Our blogger, Jo talks you through how to make a stunning FIMO flower ring using our new jewellery blanks.
Fimo is something I used to play with when I was a child, so I was really looking forward to doing this project. I decided to take inspiration from this season’s huge floral trend and used flowers as my theme. After a few attempts using different techniques, I settled on a traditional rose design that I have used before in cake making. As it turned out sugar fondant and Fimo are very similar to work with and I must admit I am very pleased with the results!
To make a Fimo Floral ring, you will need:
Superglue or 2 part epoxy resin
Use of an oven
Firstly select your main colour for your flower. I chose an ‘Effect’ pink colour which had a subtle glitter running through it and it also went slightly transparent once baked.
Take a smallish piece of Fimo and knead it in your fingers to make it malleable. Once warm, make a teardrop shape which has a rounded base and a pointed top. Try to smooth as you go along.
Next mould your first petal keeping one end pointed and the other flared out and thin. Try to make the petal edge thin enough to be realistic, but strong enough to keep its shape once in the oven. Remember to keep smoothing with your fingertips as you go as this will save time later.

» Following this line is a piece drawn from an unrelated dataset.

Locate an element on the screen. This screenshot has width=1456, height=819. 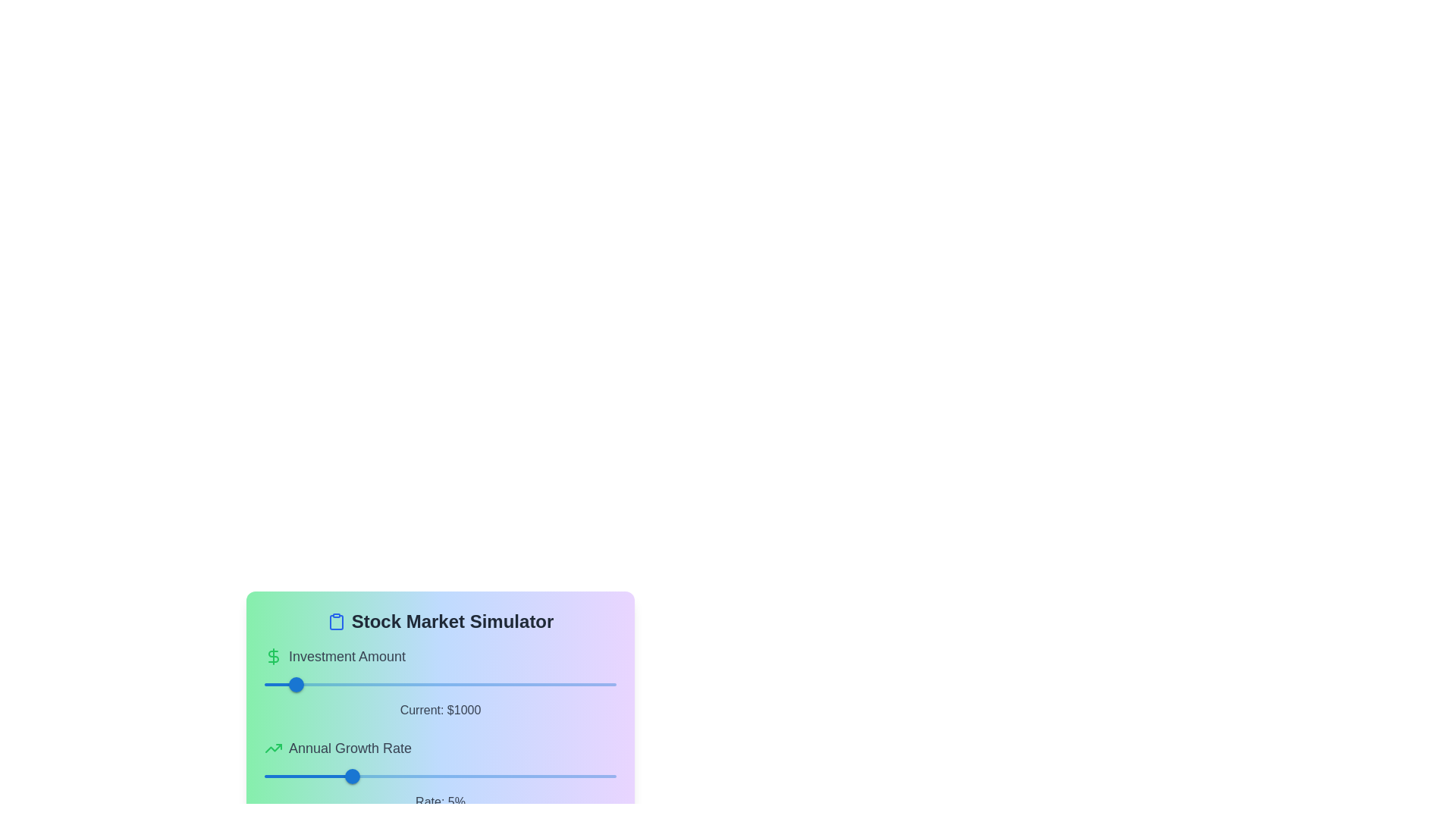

Then attach this to the base of your teardrop and carefully wrap it around.
Repeat this process, building up the petals and gradually increasing the size of each one. I made 10 petals in total but the amount is really personal preference.
Finally add some leaves. These are made in a similar way to the petals but they are pointed at both ends instead of just one. Remember to add some vein details with something pointed. (I used a scalpel). Attach to the base of the flower as before.
It is at this stage you are ready to fit your design to the ring blank. I chose a round one as the most suitable for this design. Sit your flower into the setting and push it down so it starts to mould to the shape. If necessary add some extra Fimo to fill any gaps and smooth to a neat finish. (If your flower is looking a little top heavy, now would be the time to cut it down. Simply take a slice off the base and mould back together. In hindsight I should have done this with my design as it does sit very tall, but I do rather like the boldness!)
You are now ready to bake your flower. Follow the instructions carefully setting your oven to its lowest temperature (110C or 230F). As this is quite a delicate design I decided to support the structure during baking to prevent any drooping. I placed aluminium foil into a silicon cupcake mould and placed the flower inside. Using this mould meant my design was fully supported throughout the heating process. Bake for a maximum of 30 minutes and allow to cool.
Once cooled smooth out any imperfections under running water using the Grind n, Polish set.
Finally glue your flower onto your ring blank and support whilst it dries.
Now step back and admire…
I love working with Fimo! It really is a great material that has so many positives. It is easily worked, yet durable and the extensive colour range means that the possibilities are endless in design terms. It also doesn’t dry out quickly if left out which is great as it means no wasted material (great for kids and great if you are a parent and have to keep putting things down mid project!!). Finally I must mention cost. It literally costs only a few pounds to get started. No specialist equipment is required and all you really need is a block of Fimo and your imagination which is fantastic.
I really hope this project will inspire some of you to try Fimo and perhaps think of it as more than simply something for the children. I think you will be pleasantly surprised by what can be achieved!